▶ Task prompt
Pick up the post on visualizing cross sections of a grayscale image and continue it from its last sentence.

08 December, 2013

# Visualizing cross sections of a grayscale image

Visualization is an important task in image processing: a good figure may help a lot in understanding a problem. In this post a cross section is visualized in context of its source image.

The visualization process contains the following steps:

• Read the source image and sample the given row
• Generate the mask of the area for visualization
• Create a the output RGB image
• Copy the mask onto the red channel and highlight the sampled line

At the end of the post a full code example is found for better understanding.

## Read the source image and sample the given row

We suppose a 8-bit gray-scale input image, where each pixel has an intensity between 0 and 255:

$$\begin{matrix} I_{1,1} & I_{1,2} & \cdots & I_{1,n} \\ \color{red}{I_{2,1}} & \color{red}{I_{2,2}} & \color{red}{\cdots} & \color{red}{I_{2,n}} \\ \vdots & \vdots & \ddots & \vdots \\ I_{m,1} & I_{m,1} & \cdots & I_{m,n} \end{matrix}$$

The sampling is done by simply indexing a whole row: the second row is marked by red in the figure. All the values in a gray-scale image are between 0 and 255.

▶ Stored entries
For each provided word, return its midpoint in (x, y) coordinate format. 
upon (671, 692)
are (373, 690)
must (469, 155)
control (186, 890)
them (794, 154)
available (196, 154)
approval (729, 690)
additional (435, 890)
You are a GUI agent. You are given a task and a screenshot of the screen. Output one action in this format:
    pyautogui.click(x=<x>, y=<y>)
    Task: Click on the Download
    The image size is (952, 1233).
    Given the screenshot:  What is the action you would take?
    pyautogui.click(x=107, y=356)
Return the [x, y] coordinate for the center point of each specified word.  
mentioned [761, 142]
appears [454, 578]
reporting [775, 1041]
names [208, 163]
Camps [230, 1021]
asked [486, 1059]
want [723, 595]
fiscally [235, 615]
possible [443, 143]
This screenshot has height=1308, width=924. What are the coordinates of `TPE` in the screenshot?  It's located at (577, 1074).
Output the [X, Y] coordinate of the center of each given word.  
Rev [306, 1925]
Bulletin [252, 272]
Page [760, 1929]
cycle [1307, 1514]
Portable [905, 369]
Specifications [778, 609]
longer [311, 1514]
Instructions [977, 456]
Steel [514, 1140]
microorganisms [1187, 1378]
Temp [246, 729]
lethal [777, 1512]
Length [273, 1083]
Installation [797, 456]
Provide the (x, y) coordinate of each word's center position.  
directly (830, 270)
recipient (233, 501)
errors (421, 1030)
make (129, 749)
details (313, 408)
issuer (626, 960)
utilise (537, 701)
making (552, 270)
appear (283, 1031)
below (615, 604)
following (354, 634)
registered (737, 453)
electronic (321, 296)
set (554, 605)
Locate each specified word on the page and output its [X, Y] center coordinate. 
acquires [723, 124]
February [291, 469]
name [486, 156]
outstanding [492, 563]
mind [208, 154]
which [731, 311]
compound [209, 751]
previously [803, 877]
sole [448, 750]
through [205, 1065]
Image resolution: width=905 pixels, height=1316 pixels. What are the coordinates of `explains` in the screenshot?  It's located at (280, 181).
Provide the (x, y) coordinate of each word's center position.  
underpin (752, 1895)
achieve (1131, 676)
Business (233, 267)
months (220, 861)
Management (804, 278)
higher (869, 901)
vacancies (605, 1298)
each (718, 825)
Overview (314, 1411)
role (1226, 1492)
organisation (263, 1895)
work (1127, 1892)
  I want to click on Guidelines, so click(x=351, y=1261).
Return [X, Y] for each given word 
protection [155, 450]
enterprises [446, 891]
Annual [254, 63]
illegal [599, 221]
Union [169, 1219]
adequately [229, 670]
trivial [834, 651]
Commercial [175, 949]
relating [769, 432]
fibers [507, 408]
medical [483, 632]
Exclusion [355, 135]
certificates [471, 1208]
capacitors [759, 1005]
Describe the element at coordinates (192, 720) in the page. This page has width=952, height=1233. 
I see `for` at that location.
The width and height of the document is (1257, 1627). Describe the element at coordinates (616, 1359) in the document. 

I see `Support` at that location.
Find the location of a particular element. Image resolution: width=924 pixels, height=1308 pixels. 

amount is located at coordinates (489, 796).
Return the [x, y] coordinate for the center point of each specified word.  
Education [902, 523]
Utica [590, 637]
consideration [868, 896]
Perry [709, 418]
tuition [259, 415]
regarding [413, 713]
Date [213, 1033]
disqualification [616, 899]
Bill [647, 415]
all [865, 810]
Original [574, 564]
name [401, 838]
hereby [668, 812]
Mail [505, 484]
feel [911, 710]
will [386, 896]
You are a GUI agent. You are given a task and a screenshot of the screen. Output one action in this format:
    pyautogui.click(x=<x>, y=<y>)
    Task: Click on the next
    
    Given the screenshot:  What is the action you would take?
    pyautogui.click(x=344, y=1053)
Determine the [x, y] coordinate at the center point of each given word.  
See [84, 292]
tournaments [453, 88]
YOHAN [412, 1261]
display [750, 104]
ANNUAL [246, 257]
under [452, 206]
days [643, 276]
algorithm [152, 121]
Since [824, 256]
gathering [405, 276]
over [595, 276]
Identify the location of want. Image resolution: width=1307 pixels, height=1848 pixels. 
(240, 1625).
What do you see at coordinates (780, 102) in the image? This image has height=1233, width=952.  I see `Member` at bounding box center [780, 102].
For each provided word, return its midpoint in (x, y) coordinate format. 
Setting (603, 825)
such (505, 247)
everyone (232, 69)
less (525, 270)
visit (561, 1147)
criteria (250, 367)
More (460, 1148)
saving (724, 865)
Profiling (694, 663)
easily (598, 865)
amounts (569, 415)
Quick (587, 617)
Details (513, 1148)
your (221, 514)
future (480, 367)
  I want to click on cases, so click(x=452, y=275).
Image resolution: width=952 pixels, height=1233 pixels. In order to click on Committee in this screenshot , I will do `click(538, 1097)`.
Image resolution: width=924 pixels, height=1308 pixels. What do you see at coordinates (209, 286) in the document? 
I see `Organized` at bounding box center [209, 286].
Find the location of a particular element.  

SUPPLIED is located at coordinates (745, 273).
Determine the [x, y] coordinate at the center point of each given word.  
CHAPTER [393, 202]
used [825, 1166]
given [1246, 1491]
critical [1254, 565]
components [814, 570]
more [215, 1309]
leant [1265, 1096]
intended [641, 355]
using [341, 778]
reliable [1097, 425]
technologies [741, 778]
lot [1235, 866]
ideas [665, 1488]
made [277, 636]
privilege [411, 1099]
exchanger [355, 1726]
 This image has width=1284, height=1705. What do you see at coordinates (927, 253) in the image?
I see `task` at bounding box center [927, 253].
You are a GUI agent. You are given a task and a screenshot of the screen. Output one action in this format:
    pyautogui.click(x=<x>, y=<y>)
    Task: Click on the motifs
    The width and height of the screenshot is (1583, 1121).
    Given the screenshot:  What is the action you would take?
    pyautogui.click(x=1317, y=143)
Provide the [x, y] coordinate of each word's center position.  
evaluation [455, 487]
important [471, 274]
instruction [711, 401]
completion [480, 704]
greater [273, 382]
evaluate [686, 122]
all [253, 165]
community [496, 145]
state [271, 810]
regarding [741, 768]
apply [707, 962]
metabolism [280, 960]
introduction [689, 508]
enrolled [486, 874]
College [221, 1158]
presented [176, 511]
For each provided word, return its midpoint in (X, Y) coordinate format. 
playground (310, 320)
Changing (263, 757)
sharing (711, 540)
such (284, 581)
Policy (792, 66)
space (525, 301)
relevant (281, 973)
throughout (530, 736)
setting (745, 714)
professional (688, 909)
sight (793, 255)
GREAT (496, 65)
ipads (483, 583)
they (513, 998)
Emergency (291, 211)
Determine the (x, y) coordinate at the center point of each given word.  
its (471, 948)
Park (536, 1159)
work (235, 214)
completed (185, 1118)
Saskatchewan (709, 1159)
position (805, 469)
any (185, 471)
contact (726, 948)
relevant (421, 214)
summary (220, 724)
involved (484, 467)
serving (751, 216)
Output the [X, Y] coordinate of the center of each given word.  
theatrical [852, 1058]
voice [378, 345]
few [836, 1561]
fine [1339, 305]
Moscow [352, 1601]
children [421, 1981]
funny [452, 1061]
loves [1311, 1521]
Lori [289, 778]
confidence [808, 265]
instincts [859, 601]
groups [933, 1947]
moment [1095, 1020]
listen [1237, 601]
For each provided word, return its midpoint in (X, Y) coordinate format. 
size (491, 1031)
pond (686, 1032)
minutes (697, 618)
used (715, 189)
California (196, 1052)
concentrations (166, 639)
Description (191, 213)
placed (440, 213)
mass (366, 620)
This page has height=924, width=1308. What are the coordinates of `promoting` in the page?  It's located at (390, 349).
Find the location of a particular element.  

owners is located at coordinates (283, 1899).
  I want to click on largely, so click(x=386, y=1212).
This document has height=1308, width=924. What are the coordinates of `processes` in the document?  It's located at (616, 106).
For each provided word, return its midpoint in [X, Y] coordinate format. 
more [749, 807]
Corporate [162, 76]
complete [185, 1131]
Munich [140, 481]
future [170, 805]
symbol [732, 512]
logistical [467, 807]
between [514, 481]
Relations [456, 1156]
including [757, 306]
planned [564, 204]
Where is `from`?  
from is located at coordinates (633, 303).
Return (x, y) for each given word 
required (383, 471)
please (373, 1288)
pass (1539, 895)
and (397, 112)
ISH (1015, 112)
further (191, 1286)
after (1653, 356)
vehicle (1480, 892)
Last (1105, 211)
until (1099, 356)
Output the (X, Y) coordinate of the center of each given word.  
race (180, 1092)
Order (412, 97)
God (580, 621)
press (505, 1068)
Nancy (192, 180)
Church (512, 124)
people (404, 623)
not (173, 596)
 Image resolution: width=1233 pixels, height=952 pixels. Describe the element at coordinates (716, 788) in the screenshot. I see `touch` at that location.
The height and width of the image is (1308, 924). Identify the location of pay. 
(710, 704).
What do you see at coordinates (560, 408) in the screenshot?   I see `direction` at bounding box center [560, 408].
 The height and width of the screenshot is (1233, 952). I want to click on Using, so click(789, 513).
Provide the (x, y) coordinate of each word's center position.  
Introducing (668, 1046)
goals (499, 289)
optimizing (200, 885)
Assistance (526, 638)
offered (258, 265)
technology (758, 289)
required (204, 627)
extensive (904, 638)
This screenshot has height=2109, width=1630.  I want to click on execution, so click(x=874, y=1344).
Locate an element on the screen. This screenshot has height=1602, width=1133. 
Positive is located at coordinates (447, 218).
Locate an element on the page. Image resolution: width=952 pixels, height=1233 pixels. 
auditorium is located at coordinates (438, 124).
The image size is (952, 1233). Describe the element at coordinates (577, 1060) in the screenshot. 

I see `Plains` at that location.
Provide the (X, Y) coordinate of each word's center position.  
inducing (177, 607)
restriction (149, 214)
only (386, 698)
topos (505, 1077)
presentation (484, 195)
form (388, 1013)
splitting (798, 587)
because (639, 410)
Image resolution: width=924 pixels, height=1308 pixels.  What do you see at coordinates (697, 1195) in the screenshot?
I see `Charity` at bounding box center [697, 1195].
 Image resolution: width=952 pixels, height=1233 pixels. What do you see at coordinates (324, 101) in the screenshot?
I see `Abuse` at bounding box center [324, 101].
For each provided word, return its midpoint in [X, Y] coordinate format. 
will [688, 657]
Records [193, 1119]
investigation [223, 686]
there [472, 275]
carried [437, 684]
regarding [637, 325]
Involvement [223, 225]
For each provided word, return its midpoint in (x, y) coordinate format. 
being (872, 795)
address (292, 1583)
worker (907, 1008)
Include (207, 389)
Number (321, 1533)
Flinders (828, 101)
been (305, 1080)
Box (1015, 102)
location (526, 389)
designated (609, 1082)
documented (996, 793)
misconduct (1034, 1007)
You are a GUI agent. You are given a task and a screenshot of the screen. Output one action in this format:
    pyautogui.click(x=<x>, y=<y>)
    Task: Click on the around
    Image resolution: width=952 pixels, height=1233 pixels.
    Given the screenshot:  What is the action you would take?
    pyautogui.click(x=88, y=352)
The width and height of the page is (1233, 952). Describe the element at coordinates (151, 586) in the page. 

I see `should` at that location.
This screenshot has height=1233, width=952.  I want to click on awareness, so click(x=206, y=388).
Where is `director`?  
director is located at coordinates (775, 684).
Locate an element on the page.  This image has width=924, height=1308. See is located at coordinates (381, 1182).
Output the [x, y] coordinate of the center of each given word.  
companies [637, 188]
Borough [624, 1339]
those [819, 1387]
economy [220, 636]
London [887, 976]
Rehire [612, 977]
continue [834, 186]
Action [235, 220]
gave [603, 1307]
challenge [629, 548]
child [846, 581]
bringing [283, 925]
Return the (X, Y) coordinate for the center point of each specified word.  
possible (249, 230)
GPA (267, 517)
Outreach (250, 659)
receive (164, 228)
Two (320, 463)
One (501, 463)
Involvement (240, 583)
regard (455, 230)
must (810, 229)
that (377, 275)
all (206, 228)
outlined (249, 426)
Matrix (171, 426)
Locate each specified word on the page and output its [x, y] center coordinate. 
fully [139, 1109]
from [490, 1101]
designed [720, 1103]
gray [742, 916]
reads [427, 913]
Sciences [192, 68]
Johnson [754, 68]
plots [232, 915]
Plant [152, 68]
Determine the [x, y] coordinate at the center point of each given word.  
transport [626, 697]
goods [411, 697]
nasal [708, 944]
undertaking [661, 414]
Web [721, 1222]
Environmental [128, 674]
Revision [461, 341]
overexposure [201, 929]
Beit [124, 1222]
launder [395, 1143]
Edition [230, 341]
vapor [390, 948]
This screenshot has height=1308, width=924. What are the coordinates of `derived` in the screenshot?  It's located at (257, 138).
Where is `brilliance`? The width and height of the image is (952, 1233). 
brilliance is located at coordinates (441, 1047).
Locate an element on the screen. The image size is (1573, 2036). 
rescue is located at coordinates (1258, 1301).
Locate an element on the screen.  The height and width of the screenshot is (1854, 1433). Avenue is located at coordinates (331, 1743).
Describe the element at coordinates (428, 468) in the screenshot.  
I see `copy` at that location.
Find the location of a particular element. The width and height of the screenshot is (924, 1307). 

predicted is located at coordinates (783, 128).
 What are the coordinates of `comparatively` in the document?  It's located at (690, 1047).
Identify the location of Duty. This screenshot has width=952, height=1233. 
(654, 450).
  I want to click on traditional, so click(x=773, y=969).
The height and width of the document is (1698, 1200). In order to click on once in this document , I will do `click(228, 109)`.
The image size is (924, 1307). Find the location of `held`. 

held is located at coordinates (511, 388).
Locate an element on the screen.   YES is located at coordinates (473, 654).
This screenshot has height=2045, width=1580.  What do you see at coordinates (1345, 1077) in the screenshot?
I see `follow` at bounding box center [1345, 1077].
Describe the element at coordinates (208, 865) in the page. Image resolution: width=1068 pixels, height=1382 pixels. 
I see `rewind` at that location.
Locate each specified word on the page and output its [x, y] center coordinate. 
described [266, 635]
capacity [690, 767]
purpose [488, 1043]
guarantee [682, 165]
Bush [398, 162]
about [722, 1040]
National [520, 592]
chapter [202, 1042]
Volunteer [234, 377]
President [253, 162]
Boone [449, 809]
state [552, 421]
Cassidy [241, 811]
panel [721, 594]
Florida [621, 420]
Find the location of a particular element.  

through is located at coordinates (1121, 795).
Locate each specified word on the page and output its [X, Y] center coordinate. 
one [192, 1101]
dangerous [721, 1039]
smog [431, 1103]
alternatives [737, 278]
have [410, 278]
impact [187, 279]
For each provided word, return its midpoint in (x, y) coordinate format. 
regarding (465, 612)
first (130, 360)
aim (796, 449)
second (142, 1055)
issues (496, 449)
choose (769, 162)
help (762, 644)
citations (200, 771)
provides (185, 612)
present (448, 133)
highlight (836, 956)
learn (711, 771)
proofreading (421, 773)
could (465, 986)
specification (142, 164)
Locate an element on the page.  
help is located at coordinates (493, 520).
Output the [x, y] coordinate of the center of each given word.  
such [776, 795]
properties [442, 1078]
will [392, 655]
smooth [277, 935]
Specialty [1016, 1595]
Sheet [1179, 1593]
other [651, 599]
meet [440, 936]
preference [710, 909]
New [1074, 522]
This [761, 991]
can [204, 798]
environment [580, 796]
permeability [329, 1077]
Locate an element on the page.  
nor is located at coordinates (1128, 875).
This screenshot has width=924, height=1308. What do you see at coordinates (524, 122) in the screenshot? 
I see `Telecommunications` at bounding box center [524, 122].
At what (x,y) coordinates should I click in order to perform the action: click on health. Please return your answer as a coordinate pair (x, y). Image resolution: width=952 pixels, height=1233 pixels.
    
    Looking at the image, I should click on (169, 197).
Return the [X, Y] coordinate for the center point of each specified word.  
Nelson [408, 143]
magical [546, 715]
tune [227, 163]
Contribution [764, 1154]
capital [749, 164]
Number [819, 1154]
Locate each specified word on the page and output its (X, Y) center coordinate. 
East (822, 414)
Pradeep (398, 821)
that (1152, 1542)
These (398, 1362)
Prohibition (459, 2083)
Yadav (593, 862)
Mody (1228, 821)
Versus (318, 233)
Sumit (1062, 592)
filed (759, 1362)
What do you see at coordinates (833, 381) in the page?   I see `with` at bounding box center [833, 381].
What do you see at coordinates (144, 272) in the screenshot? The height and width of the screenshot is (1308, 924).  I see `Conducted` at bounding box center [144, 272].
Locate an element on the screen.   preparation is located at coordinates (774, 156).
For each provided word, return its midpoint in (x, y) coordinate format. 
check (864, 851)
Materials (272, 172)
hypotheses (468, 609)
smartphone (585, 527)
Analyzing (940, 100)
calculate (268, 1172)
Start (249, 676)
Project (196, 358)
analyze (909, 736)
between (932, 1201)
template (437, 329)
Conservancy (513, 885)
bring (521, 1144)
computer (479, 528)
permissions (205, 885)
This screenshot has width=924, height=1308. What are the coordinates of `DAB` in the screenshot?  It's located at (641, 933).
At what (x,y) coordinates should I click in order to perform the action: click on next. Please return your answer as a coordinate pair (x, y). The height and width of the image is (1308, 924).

▶ Exercise answer
The image we will use is a chest-radiograph taken from Wikipedia:

## Generating the mask of the area

The visualization of the cross section is generated by the method described in a previous post: selecting pixels of a given area, which returns a binary mask. For convenience, we shall flip the mask in vertical direction: in a regular plot y coordinates increase upwards, but downwards in the mask generated by the given method.

The flipped mask generated for the 200th row for the input image:

## Create the output RGB image

The output RGB image shall have three colour channels:

$$\begin{matrix}\color{red}{R} & \color{red}{R} & \color{red}{\cdots} & \color{red}{R} & & \\ \color{red}{R} & \color{red}{R} & \color{red}{\cdots} & \color{red}{R} & \color{green}{G} & \\ \color{red}{\vdots} & \color{red}{\vdots} & \color{red}{\ddots} & \color{red}{\vdots} & \color{green}{G} & \color{blue}{B} \\ \color{red}{R} & \color{red}{R} & \color{red}{\cdots} & \color{red}{R} & \color{green}{\vdots} & \color{blue}{B} \\ & \color{green}{G} & \color{green}{G} & \color{green}{\cdots} & \color{green}{G} & \color{blue}{\vdots} \\ & & \color{blue}{B} & \color{blue}{B} & \color{blue}{\cdots} & \color{blue}{B} \\ \end{matrix}$$

To generate an RGB image from the input, repeat the input image along the third dimension. The RGB image itself remains gray, but now we have the ability to manipulate its channels independently. We will copy the mask into the red channel.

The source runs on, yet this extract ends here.